Gingrich's Change of Heart
“I think it was a mistake, because the real problem wasn’t Lewinsky, the real problem was he had committed perjury in a case involving sexual harassment, while he was governor, and perjury is a felony,” Gingrich told the New York Post’s Miranda Devine, on her podcast “Pod Force One.”
Clinton was embroiled in controversy after being accused by several women of various forms of sexual misconduct. Paula Jones filed a sexual harassment lawsuit against the former president in 1998, which would result in an investigation. The lawsuit would also lead to Clinton’s impeachment as well as expose his affair with Lewinsky, who was in her early 20s at the time and an intern at the White House.
Clinton initially denied allegations of an affair with Lewinsky, but eventually admitted to it.

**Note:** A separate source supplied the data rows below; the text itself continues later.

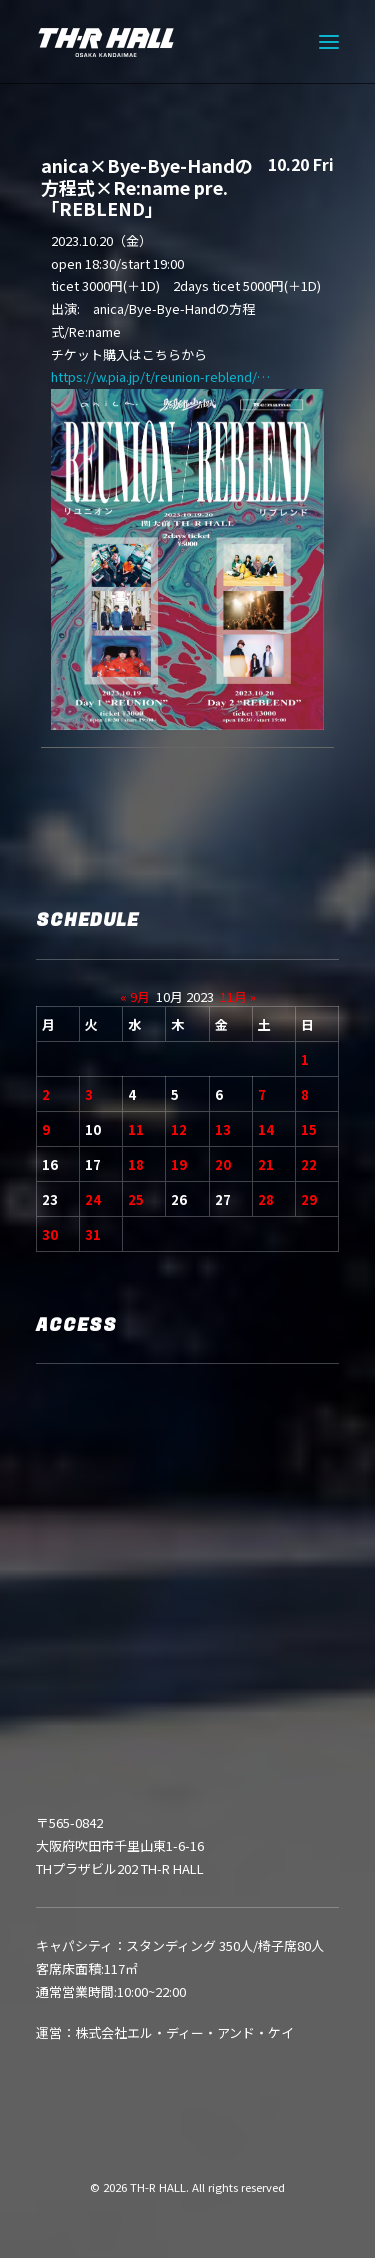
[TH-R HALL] (106, 42)
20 (223, 1164)
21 (266, 1164)
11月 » (238, 996)
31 (93, 1234)
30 (50, 1234)
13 (223, 1129)
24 (93, 1199)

He was then accused of committing perjury, but was eventually acquitted.
Cultural Misunderstanding
“I always argued the question, ‘Is he allowed to commit felonies?’ But by allowing, and this is partly the way the report was written, by allowing it to be about sex, it trivialized it,” Gingrich said.

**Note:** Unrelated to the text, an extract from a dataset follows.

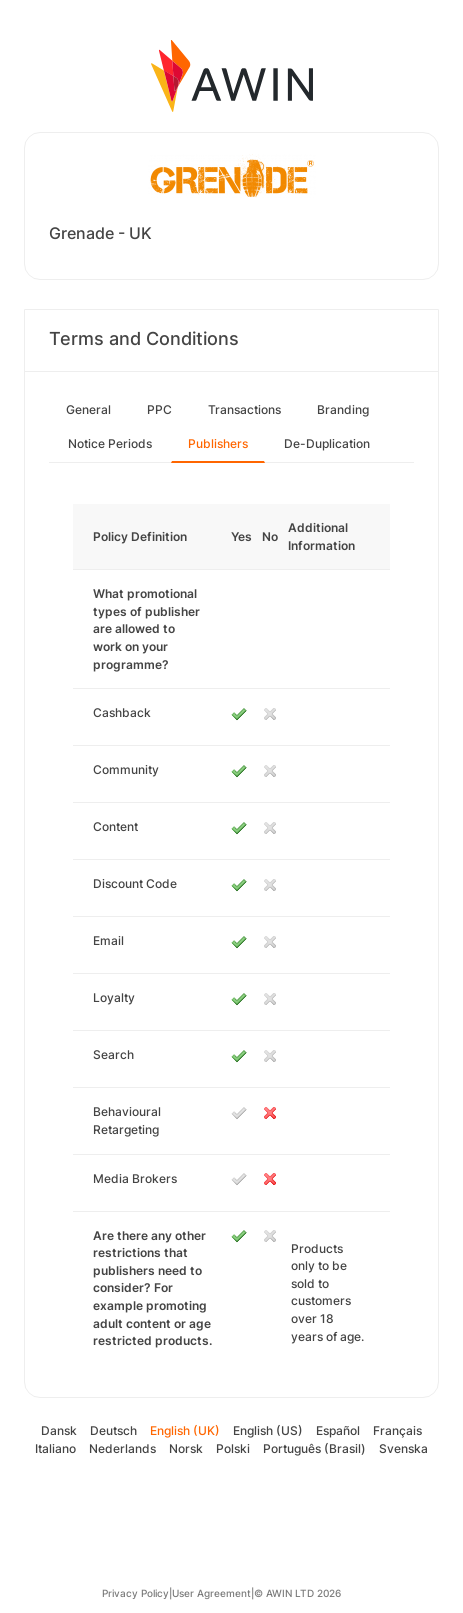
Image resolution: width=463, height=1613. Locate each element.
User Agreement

He told Devine about the moment when he realized he had “completely misunderstood how the culture was evolving.”
“I realized that we were really off course in August of that year, when I was at the OK Cafe in Atlanta with my two daughters, who at that time were, I guess, in their early 20s, and they both said to me, ‘If our friends lose money on their 401(k) because of some stupid intern, we are going to be mad at you,’” Gingrich recalled.
The former House speaker told Devine that Clinton “left office at the high point of his popularity.”
Lewinsky, who was ridiculed following the scandal, has since worked on reclaiming her story, now suggesting that Clinton abused his power during their affair and afterward.